Ai, ai... quem não tem cavalo, monta no pai. E quem não tem pai? Dentro do
estacionamento da loja de materiais, o Audi avançou na contramão, quase
atropelando um casal. O sujeito na boleia estava com pressa. A mesma pressa dos
apressadinhos matinais que preferem dormir quinze minutos a mais e depois
compensar o tempo ganho ou perdido com velocidade excessiva no trânsito. Estes,
são uns daqueles, os que têm o umbigo coladinho com a genitália, distúrbios de identidade
prazerosa, coisas da dopamina perturbada. Ele tinha reservado por telefone o último lote de cerâmicas que
revestiriam o novo piso da cozinha de seu AP, agora com espaço gourmet, quebraram-se algumas: o pedreiro aguardava em sua casa com sua
mulher, filhos na escola daquela manhã. Wilson Ricochete corria apenas para não
deixar o lar com um estranho e sem dono, jamais pensaria que sua esposa tão
recatada pudesse estar fazendo sexo oral na lavanderia com o dotado e cabeçudo
trabalhador, enquanto ele cruzava irresponsavelmente sinais vermelhos lá fora, arriscando a saúde de pedestres indefesos. Nunca,
a clássica cena dela trepada e trepando sobre a máquina de lavar roupa ligada
para disfarçar gemidos e suspiros no condomínio, passaria na tela de sua mente chauvinista.
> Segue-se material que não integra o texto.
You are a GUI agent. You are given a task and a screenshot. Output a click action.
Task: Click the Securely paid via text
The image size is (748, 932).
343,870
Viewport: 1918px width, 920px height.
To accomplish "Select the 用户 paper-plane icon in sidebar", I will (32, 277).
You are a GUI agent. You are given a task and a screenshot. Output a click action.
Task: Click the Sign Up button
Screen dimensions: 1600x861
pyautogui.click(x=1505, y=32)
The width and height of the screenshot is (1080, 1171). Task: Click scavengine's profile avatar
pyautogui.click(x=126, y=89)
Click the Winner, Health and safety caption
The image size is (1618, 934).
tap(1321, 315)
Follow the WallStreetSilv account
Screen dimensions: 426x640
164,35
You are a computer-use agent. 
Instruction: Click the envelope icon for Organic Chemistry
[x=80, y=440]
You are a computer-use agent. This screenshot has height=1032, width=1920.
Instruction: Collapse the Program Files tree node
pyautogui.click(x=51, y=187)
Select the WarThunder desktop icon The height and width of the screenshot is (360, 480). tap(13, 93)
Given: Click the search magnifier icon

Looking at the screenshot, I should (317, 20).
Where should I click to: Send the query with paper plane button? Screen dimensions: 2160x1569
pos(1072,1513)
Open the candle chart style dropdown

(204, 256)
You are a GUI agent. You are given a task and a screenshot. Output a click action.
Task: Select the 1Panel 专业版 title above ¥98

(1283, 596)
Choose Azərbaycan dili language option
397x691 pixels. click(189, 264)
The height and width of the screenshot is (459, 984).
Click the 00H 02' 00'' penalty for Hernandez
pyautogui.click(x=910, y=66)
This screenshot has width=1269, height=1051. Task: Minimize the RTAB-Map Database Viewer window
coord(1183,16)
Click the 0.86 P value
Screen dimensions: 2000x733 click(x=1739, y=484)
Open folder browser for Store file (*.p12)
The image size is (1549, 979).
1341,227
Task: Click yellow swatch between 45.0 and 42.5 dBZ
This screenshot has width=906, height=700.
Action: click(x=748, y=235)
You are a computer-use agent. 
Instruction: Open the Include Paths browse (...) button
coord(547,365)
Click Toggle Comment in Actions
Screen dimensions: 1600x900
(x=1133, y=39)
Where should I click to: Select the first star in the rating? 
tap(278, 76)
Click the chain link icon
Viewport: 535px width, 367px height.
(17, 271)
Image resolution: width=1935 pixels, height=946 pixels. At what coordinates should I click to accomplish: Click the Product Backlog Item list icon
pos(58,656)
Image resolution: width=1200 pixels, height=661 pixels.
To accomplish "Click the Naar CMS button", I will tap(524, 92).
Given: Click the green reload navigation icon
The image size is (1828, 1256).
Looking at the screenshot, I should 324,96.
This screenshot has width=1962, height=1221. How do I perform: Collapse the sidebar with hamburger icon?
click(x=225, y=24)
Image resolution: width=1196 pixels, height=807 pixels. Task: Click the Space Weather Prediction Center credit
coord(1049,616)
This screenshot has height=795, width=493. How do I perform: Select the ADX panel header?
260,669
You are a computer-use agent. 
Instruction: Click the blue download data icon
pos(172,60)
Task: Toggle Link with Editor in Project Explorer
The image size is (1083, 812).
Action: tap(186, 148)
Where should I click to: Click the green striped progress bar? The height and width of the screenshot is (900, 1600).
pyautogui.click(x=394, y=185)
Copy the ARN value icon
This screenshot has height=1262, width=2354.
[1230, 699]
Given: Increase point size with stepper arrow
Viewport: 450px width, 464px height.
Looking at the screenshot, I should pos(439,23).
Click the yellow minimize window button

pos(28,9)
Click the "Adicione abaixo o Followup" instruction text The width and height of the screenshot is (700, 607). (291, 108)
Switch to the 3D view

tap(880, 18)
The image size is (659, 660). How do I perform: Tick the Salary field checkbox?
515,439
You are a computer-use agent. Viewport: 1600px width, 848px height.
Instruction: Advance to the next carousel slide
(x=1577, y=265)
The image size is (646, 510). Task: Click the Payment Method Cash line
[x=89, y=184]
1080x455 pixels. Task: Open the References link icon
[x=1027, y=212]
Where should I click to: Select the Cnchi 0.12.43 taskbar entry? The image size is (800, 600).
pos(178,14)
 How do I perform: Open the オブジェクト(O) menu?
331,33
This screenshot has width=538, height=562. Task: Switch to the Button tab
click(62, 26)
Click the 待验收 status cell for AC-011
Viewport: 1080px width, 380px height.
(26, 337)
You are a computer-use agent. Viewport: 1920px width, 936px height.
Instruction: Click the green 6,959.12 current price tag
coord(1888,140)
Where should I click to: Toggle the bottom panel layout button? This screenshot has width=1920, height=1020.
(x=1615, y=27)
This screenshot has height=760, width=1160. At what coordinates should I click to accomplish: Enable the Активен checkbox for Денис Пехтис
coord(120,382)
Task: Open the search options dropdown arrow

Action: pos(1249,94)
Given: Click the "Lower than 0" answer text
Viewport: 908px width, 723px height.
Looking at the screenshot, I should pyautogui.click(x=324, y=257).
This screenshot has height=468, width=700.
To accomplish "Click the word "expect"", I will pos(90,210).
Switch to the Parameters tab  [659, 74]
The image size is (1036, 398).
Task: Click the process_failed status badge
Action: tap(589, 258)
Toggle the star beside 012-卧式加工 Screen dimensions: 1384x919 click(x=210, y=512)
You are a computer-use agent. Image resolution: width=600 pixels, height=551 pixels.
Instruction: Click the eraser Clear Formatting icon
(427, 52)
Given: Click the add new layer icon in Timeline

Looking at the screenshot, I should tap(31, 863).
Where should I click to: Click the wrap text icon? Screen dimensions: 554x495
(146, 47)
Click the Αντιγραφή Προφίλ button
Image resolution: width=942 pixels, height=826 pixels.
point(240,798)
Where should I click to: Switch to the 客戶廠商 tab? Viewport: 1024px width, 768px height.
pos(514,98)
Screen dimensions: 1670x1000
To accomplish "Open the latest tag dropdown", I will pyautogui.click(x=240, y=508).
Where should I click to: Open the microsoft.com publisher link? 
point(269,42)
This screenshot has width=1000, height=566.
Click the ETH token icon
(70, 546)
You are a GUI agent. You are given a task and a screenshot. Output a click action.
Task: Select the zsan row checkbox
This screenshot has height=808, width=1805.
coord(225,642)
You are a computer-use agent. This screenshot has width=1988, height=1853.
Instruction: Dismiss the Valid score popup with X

Um executivo de sucesso como ele, não faria jus a tal galhada (somente em sua ótica de vida). Betina aproveitava e gozava a cada momento raro desses. Seu marido tinha lhe convencido quando moça, a abandonar a
faculdade de Farmácia, prometeu e cumpriu prosperidade, bastava ela no lar. Mas a vida dela ficou
vazia, sem profissão, sem dificuldades, sem resoluções das coisas, sem experiência, só latência. Vivia bem, até o dia em
que descobriu mensagens não apagadas no aplicativo dele, trocando juras de amor com
uma profissional da web. Como não tinha saída, resolveu ficar e dar o troco,
direitos iguais. Poderia ela, Betina, ter sido uma excelente Bioquímica. O pedreiro
José Luis desistiu do vestibular para Engenharia, o supletivo do ensino médio era dispendioso. Wilson, seria um bom
Traumatologista, caso fosse Médico poderia ter noções mínimas de alteridade. E Paulinha, a call girl, era uma ótima
cozinheira, quem sabe chefe de cozinha. Todos, diferentes do empresário. Mas
igualmente a ele, perderam-se em seus caminhos. A felicidade é mesmo uma
convenção: afastamos o que não conseguimos ser dos nossos sonhos, julgando-nos
incapazes para determinada função, sufocando nossa autoestima. Se fizemos isso com nossas profissões, o que dizer sobre o mundo relacional? Entramos no primeiro ônibus. Fosse melhor,
ter ido a pé. A mulher que eu amei, poderia muito bem ter aprendido a tocar
violão...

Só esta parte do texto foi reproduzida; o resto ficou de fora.